Part of our audits are also analyses of the protocol and its logic. A team of three auditors went through the implementation and documentation of the implemented protocol.
We went through all of the provided documentation, tests and contracts in a very detailed manner. The general description of the protocol is very well made, it’s very easy to understand how each function is supposed to work and what it implements.
We were not able to discover any problems in the protocol implemented in the smart contract.
As per our testing strategy, we deploy audited smart contracts (if requested by the client) onto a testnet to verify the implementation’s functionality. We usually deploy simple smart contracts to a local Ganache instance, which is sufficient for most cases. In this case, given the contracts’ complexity, we wanted to ensure no Ganache-related coverups of the contracts’ misbehavior. We created two testnets: a geth-based one and a parity/openethereum-based one. All of our tests have been executed on both testnets without any difference in the results. We were able to use the contracts as intended and could not maliciously game the protocol in practice.

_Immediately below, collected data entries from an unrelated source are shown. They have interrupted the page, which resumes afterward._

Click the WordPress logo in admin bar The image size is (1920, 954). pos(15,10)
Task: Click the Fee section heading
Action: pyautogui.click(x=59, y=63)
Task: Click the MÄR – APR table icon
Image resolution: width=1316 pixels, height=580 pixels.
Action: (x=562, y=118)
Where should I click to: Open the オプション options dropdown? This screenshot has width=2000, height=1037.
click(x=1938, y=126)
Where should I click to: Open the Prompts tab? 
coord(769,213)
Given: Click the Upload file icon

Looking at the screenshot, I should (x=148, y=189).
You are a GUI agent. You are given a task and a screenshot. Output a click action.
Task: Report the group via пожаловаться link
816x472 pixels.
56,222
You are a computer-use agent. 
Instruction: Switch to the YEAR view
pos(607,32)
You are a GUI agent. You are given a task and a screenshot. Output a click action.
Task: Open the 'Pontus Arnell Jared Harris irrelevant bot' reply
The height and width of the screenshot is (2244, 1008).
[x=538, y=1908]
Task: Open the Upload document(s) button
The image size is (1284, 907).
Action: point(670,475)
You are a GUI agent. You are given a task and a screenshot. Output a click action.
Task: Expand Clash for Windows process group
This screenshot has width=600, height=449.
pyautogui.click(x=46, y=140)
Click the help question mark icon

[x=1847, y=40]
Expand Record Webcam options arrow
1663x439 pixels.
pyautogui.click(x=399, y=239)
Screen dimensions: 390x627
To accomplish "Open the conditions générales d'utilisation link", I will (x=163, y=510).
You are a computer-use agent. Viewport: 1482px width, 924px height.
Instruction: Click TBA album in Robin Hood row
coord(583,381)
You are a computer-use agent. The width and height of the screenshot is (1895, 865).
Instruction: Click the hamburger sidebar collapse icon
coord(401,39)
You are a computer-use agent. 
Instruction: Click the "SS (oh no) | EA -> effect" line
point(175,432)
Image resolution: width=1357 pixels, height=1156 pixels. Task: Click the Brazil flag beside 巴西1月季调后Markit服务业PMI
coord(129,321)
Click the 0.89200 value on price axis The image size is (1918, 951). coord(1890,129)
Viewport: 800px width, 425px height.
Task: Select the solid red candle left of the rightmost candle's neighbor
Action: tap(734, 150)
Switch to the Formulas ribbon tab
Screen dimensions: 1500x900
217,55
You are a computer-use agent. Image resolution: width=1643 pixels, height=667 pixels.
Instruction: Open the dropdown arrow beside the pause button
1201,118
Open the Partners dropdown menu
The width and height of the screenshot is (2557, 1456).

We used fuzzing tools that generate random and semi-random inputs and interact with the contracts, trying to produce any unforeseen states within the contracts, especially the treasury contract. Throughout our tests, we were not able to create or observe any issues or problems. The contract behaved as expected and reverted correctly, given wrong inputs. No unforeseen states occurred during our fuzz-tests.
During our code review (which was done manually and automated), we found no bugs or flaws. Our automated systems and review tools also did not find any additional ones.
The protocol review and analysis did neither uncover any game-theoretical nature problems nor any other functions prone to abuse.
During our multiple deployments to various local testnets, we haven’t been able to find any additional problems or unforeseen issues.
In general, we are delighted with the overall quality of the code and its documentation.
As of the date of publication, the information provided in this report reflects the presently held understanding of the auditor’s knowledge of security patterns as they relate to the client’s contract(s), assuming that blockchain technologies, in particular, will continue to undergo frequent and ongoing development and therefore introduce unknown technical risks and flaws. The scope of the audit presented here is limited to the issues identified in the preliminary section and discussed in more detail in subsequent sections. The audit report does not address or provide opinions on any security aspects of the Solidity compiler, the tools used in the development of the contracts or the blockchain technologies themselves, or any issues not specifically addressed in this audit report.
The audit report makes no statements or warranties about the utility of the code, safety of the code, suitability of the business model, investment advice, endorsement of the platform or its products, the legal framework for the business model, or any other statements about the suitability of the contracts for a particular purpose, or their bug-free status.
To the full extent permissible by applicable law, the auditors disclaim all warranties, express or implied. The information in this report is provided “as is” without warranty, representation, or guarantee of any kind, including the accuracy of the information provided. The auditors hereby disclaim, and each client or user of this audit report hereby waives, releases and holds all auditors harmless from, any and all liability, damage, expense, or harm (actual, threatened, or claimed) from such use.
We store our public audit reports on IPFS; a peer-to-peer network called the "Inter Planetary File System". This allows us to store our reports in a distributed network instead of just a single server, so even if our website is down, every report is still available.
The IPFS Hash, a unique identifier of the report, is signed on-chain by both the client and us to prove that both sides have approved this audit report. This signing mechanism allows users to verify that neither side has faked or tampered with the audit.